富山ブラックラーメン|特徴・食べ方・由来
丼をのぞくと墨のように黒いスープが待っている、それが富山ブラックラーメンです。どこで生まれ、なぜ濃いしょうゆ味になったのか、粗びき黒こしょうの役割、白いごはんと合わせる食べ方、家で作るときの塩加減の落としどころまでお話しします。
富山ブラックラーメンとは
結論から言えば、富山ブラックラーメンは富山市で戦後に広まった、濃い口しょうゆを前面に出したラーメンです。スープの色が黒に近いことから、この呼び名が定着しました。おかず代わりに白ごはんと一緒に食べる前提で味付けされているのが、他の地域のしょうゆラーメンと大きく違う点です。
特徴
- スープが黒く見えるほど濃い口しょうゆを使い、塩気がはっきりしています。
- 粗びきの黒こしょうを多めに振るため、辛みと香りが後から立ち上がります。
- 麺は太めでかん水の効いたものが多く、濃いスープに負けない歯ごたえがあります。
食べ方・楽しみ方
- 白ごはんを別に頼んでください。スープをおかずと考えると、この味付けの意図がはじめて腑に落ちます。
- スープを飲み干す食べ方は前提にされていません。麺と具を食べ、汁は残す。これが無理のない付き合い方です。

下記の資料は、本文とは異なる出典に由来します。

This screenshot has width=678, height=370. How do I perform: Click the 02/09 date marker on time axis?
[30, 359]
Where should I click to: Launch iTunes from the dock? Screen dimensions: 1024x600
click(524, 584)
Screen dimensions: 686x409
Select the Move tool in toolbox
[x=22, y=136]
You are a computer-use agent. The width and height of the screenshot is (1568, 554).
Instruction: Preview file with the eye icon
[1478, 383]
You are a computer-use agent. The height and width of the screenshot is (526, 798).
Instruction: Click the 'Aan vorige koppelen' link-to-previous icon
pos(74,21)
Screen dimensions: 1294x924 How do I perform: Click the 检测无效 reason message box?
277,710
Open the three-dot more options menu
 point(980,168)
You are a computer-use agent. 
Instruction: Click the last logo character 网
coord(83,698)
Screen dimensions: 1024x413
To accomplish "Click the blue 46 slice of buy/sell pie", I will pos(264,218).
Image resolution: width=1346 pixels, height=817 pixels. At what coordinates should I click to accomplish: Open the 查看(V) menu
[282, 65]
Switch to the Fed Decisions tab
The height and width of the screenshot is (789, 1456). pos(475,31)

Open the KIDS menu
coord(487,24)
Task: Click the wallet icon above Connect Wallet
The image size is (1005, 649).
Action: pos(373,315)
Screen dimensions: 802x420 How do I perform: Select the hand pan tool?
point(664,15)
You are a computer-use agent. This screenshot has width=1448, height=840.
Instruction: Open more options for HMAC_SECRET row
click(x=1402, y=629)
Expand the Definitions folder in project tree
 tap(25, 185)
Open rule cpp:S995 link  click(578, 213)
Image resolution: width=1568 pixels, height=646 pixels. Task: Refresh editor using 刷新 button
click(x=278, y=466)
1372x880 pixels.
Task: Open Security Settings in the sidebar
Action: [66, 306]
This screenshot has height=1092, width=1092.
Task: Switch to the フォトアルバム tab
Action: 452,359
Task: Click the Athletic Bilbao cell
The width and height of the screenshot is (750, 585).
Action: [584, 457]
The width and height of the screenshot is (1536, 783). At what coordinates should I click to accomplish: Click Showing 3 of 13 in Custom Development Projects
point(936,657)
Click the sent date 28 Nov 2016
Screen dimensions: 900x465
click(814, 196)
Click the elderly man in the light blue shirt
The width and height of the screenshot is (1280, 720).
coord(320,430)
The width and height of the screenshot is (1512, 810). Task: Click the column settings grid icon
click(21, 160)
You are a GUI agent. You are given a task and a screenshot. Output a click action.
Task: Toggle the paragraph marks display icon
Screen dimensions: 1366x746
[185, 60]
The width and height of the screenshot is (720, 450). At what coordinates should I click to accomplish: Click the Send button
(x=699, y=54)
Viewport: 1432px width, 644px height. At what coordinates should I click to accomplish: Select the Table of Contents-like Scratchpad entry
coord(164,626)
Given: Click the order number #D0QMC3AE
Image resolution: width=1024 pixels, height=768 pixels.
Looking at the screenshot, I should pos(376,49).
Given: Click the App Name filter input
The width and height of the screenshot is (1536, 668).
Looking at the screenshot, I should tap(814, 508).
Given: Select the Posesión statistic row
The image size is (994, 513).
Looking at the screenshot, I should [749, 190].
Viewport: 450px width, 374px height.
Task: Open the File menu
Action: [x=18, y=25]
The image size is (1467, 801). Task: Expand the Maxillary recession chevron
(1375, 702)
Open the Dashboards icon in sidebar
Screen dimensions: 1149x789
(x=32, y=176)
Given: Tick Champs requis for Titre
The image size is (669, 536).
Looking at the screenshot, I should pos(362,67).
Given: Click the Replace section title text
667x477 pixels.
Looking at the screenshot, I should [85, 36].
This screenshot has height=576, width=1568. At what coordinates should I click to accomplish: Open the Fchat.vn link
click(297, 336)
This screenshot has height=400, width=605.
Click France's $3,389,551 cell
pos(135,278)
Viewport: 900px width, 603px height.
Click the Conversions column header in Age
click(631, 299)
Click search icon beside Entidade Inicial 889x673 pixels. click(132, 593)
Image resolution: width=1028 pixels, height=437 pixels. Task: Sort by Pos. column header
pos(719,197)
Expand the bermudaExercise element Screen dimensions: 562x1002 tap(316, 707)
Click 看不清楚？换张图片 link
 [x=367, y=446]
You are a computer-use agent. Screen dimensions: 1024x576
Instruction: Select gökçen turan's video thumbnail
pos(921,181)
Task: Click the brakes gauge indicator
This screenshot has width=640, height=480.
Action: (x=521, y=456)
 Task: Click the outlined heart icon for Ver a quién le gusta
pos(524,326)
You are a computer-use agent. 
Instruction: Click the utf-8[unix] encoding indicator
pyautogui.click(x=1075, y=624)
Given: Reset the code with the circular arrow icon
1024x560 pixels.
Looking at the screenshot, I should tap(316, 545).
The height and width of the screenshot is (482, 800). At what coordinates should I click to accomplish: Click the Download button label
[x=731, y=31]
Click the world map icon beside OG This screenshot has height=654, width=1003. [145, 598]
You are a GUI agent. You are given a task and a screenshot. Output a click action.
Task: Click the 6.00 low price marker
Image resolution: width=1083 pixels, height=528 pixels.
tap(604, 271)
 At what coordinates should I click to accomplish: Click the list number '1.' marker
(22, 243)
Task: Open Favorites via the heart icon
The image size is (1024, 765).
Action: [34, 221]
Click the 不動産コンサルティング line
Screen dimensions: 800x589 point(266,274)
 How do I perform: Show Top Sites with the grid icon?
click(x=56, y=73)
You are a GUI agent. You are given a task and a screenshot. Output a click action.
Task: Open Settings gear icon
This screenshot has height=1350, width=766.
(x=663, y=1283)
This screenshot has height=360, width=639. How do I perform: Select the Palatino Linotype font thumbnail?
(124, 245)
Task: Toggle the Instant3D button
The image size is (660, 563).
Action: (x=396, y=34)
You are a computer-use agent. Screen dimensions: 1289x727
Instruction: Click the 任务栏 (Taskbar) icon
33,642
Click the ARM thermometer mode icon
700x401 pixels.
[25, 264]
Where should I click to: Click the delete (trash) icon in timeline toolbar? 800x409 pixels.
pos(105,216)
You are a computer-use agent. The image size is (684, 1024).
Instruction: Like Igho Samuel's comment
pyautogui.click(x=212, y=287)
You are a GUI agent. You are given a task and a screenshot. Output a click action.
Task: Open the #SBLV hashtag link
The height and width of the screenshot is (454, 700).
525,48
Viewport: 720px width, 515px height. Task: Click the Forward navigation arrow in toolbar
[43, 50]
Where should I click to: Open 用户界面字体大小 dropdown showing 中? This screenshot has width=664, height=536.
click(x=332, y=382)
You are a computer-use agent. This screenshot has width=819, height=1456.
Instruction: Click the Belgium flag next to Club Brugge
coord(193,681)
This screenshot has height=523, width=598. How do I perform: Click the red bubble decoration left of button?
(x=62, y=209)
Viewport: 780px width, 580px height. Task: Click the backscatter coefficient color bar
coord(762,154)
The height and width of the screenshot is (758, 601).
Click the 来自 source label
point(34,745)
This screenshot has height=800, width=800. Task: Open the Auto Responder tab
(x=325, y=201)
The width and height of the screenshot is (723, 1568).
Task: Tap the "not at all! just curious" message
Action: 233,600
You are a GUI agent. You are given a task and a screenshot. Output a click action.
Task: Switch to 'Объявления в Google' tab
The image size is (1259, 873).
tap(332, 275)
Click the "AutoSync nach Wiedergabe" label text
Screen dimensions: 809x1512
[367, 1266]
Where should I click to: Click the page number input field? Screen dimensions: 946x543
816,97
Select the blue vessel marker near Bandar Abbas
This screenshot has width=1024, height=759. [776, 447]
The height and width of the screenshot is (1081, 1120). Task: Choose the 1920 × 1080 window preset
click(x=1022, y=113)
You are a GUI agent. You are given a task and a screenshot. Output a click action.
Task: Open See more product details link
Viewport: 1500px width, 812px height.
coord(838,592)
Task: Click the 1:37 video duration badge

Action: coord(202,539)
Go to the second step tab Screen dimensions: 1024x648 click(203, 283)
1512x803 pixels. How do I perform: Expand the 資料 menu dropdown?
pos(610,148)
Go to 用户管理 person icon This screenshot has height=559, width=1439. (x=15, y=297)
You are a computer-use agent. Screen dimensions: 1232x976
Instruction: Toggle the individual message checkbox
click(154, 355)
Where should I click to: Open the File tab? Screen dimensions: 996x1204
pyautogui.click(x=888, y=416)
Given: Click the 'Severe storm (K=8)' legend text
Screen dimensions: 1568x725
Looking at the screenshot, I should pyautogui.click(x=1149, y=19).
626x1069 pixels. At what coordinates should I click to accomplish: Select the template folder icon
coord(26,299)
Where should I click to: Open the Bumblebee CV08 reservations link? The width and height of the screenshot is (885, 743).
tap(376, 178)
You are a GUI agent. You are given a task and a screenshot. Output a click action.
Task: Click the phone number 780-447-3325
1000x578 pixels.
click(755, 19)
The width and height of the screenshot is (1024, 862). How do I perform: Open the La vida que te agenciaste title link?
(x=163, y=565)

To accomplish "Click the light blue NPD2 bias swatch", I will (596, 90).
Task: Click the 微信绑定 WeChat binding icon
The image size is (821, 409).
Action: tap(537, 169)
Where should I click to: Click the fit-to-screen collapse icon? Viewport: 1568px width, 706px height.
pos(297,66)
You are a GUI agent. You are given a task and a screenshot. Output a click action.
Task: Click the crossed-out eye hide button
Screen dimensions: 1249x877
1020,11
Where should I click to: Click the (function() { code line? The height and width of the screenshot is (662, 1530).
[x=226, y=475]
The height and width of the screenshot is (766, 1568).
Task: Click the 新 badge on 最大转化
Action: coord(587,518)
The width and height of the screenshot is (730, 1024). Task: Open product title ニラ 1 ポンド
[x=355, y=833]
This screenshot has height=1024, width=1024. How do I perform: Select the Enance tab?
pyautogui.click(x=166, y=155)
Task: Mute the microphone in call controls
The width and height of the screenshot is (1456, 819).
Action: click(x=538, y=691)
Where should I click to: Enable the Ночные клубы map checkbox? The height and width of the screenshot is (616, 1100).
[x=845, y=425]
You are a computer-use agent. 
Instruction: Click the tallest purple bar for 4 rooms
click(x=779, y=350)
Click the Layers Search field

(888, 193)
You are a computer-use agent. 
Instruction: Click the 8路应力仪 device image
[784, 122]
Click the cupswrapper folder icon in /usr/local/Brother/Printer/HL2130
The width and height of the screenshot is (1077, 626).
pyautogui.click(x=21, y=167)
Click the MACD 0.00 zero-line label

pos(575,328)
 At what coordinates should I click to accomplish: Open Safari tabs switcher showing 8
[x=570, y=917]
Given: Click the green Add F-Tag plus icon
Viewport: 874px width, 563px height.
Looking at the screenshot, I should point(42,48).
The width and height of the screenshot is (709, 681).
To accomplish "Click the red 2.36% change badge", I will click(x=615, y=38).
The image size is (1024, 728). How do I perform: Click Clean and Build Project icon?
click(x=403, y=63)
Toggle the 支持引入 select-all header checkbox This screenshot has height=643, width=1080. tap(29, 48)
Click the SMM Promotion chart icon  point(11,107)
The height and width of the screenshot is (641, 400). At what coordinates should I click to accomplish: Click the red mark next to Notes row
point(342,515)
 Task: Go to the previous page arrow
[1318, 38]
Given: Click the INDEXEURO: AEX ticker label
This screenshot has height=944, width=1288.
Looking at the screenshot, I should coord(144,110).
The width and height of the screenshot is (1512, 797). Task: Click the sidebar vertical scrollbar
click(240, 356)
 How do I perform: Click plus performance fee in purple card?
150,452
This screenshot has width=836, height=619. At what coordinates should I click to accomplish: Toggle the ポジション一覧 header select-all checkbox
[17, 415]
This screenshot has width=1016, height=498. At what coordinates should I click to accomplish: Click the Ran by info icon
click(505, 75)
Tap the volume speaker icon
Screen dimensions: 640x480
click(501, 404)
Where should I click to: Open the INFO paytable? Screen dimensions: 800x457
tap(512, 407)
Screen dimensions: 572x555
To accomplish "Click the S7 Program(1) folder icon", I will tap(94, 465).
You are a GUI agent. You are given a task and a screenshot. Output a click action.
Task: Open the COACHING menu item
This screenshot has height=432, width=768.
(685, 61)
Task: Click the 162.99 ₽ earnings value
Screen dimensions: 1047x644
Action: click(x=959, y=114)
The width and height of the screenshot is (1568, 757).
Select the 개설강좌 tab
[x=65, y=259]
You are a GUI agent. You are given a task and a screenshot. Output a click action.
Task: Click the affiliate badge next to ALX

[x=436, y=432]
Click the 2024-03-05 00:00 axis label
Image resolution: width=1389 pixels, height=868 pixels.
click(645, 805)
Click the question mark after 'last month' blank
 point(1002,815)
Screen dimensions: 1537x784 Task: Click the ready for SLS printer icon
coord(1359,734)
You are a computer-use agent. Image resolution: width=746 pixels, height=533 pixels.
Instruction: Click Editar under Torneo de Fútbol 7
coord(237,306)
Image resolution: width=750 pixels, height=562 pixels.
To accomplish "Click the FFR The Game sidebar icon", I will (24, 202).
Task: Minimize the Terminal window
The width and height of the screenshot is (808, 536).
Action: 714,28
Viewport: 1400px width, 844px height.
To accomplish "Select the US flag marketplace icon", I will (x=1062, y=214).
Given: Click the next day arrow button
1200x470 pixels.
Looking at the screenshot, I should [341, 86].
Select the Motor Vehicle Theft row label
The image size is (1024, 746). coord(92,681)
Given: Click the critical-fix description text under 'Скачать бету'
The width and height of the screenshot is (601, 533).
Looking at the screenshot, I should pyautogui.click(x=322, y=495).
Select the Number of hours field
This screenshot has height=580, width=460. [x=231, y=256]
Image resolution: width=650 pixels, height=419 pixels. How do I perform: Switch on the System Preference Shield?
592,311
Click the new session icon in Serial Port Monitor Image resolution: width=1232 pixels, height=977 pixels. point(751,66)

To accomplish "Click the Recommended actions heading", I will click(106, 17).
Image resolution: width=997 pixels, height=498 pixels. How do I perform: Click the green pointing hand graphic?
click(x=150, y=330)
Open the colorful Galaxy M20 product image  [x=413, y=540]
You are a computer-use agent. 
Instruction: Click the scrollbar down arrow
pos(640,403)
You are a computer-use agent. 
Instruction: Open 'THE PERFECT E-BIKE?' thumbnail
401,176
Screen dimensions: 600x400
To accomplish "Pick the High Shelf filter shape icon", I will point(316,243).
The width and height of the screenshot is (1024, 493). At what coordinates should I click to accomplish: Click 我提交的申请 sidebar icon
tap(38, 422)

- 黒こしょうは途中で足してください。最初から全部かけると、後半に味が単調になります。
家で楽しむなら
家で作るときは、店の塩気をそのまま真似ないでください。しょうゆの量を店の6割に抑え、そのぶん粗びき黒こしょうを多めに振ると、色と香りの印象はしっかり残ります。合わせやすいのは、白ごはん、メンマ、煮卵の三品です。
由来
第二次世界大戦後の富山で、肉体労働に従事する人たちの塩分補給と、持参した白ごはんに合うおかずを兼ねる一杯として作られたと伝えられています。以後、市内の複数の店がそれぞれの解釈で作り続け、地域の名物として広く知られるようになりました。
講師への質問
- 家で作ると塩辛くなりすぎます。どうすればいいですか
- しょうゆを一般的なレシピの6割に減らし、代わりに黒こしょうと少量の魚介だしで輪郭を出してください。色は濃く、塩気は穏やかに仕上がります。
- 白ごはんは一緒に頼むべきですか
- はじめての方には強くおすすめします。この味付けはごはんと合わせる前提で組み立てられているので、一杯の意図が分かります。
- スープを残すのは失礼になりませんか
- なりません。塩気が強いので、残す前提で作られています。気になるなら少量のスープで替え玉を頼まない、という形で調整してください。